The fire is the latest setback to family members and rescuers waiting to retrieve the bodies from the Pike River Coal mine on the South Island.
The mine was rocked by an explosion on Nov. 19, trapping the 29 men. A second major explosion five days later dashed hopes any of the workers had survived.
There have since been two more explosions — with one on Sunday shooting flames into the air and blowing a giant extractor fan from the top of the main ventilation shaft.
Pike River mine chief executive Peter Whittall said yesterday that flames were leaping out of the ventilation shaft.
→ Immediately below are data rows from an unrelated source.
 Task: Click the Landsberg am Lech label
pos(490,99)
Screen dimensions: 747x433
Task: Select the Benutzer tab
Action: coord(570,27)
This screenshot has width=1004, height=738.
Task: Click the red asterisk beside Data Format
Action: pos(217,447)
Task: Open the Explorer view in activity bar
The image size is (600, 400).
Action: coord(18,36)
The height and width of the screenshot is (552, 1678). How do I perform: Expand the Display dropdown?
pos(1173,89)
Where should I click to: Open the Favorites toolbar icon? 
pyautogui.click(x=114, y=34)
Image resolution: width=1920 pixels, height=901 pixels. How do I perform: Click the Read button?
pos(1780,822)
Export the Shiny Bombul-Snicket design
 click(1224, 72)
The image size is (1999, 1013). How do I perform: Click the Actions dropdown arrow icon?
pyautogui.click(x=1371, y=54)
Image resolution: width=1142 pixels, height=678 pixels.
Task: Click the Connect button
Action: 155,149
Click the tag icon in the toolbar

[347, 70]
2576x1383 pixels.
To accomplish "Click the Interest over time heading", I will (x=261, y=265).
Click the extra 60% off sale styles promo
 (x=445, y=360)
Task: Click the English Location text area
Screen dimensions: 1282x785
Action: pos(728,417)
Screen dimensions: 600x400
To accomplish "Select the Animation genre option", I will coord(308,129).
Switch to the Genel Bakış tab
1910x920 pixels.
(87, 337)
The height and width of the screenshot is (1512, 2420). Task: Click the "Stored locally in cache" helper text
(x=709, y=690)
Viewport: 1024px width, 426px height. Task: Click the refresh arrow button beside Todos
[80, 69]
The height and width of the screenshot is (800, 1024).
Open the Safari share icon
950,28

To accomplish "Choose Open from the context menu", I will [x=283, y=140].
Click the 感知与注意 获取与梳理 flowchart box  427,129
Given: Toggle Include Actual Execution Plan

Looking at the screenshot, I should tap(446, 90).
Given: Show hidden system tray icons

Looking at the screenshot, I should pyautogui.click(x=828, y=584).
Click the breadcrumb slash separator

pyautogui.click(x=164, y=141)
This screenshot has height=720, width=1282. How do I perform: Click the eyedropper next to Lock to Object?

He said loose coal was definitely burning and possibly the coal seam near the bottom of the pit.
“Seeing the smoke and getting the gases we’re getting is just indicative of coal being on fire, so I don’t doubt with the large explosions we’ve had, that a lot of roof coal would be dislodged so there would be loose coal burning,” he told reporters.
Recovery crews hope to start a jet engine late yesterday to blow inert gases and water vapor into the blazing mine to kill the fire and clear out the explosive gases. It could take weeks to complete the task.
New Zealand Prime Minister John Key announced on Monday that a Royal Commission of Inquiry will investigate the disaster and an international mine safety expert will carry out an urgent safety audit of New Zealand’s four other underground coal mines.
A national memorial service for the lost workers is to be held tomorrow in the nearby town of Greymouth.